Первое действие, в соответствии с пафосом произведения Дымогацкого («до мозга костей идеологическая пьеса»), развивается исходя из социального конфликта — непримиримой классовой вражды между угнетенными красными туземцами и их угнетателями белыми арапами во главе с повелителем острова. Содержание второго действия составляют два конфликта: внешний — усилия директора театра и автора «Багрового острова» утвердить постановку пьесы у ответственного лица; и внутренний — рефлексия писателя, переживание перенесенных тягот, предшествующих созданию «Багрового острова»: «Полгода, полгода я горел и холодел, встречал рассветы на Плющихе с пером в руках, с пустым желудком.
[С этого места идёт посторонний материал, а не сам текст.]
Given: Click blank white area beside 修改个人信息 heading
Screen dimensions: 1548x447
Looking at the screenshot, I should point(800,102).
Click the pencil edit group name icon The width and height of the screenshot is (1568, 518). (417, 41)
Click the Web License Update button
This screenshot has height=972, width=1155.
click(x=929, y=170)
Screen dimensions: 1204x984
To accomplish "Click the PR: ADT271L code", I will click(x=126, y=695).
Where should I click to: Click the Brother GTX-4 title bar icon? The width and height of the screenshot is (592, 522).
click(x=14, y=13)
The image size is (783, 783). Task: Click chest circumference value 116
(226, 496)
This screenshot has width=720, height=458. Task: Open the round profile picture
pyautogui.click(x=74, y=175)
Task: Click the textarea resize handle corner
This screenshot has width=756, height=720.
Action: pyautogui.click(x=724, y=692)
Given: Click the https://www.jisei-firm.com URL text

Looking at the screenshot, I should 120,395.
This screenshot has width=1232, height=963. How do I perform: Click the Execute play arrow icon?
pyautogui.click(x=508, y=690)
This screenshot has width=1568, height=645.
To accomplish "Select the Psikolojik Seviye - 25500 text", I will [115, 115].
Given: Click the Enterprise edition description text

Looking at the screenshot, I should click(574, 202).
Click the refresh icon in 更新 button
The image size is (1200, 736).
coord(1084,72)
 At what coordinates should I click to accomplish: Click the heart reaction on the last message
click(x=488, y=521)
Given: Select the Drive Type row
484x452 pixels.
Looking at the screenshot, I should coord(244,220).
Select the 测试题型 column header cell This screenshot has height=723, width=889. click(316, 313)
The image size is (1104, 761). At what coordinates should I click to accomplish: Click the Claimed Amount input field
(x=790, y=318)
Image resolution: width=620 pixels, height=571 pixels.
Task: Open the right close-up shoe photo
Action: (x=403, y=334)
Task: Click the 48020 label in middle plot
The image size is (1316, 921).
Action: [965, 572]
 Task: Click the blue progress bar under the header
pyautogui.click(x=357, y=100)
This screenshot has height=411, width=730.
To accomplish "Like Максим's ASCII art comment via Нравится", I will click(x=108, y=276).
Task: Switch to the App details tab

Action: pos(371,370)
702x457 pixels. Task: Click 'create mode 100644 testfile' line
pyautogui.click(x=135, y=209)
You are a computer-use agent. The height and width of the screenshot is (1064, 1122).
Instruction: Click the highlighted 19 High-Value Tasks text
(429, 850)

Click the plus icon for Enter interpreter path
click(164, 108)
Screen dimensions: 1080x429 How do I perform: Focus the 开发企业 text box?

А метели воют, гудят железные листы... а у меня нет калош!..» [8, с. 209]. Художественный результат сочетания двух типов конфликта — создание комедии с элементами трагического пафоса, основа которого — размышления Булгакова о несвободе творческой личности, подавляемой нищетой и бюрократией. В свое время монтажное смещение двух названных действий, одновременно создает пародийную основу комедии Булгакова — формально-игровая победа над рабством красных туземцев и английских матросов и реальное идеологическое рабство советского писателя в «свободной» стране.
Еще большего художественного эффекта в разработке темы взаимодействия государственной власти и творческой интеллигенции достиг Булгаков в пьесах-диптихе «Иван Васильевич» и «Блаженство». Совмещение пространственно-временных пластов в художественном мире пьес позволило Булгакову с новых позиций выявить субстанциональный конфликт бытия. Действие, инициированное изобретателем — творцом машины времени с целью научного исследования, позволяет вскрыть названный конфликт и утвердить позицию писателя: в любом пространственно-временном отрезке исторической действительности творец (художник, ученый) не свободен, и власть, будь то тоталитарный режим в лице Царя Ивана Грозного или Директора Института Гармонии XXIII века, всегда будет подавлять талант и претендовать на результат творчества.
Таким образом, можно констатировать, что Гоголь и Булгаков пользовались общими принципами построения драматического действия:
1) использование внешнего действия, обусловленного внезапными случайными событиями;
2) параллельное развитие внутреннего действия, с субстанциональным конфликтом в основе. Но если у Гоголя наблюдается несистемное, эпизодическое введение элементов внутреннего действия, как проявление переходности художественного сознания от традиционных форм к новаторским, то у Булгакова данное явление становится закономерным свойством художественного стиля;
3) нарушение классического принципа единства действия введением двух сюжетных линий, что в плане содержания подтверждает один из диалектических принципов, а в плане выражения способствует развитию монтажной композиции.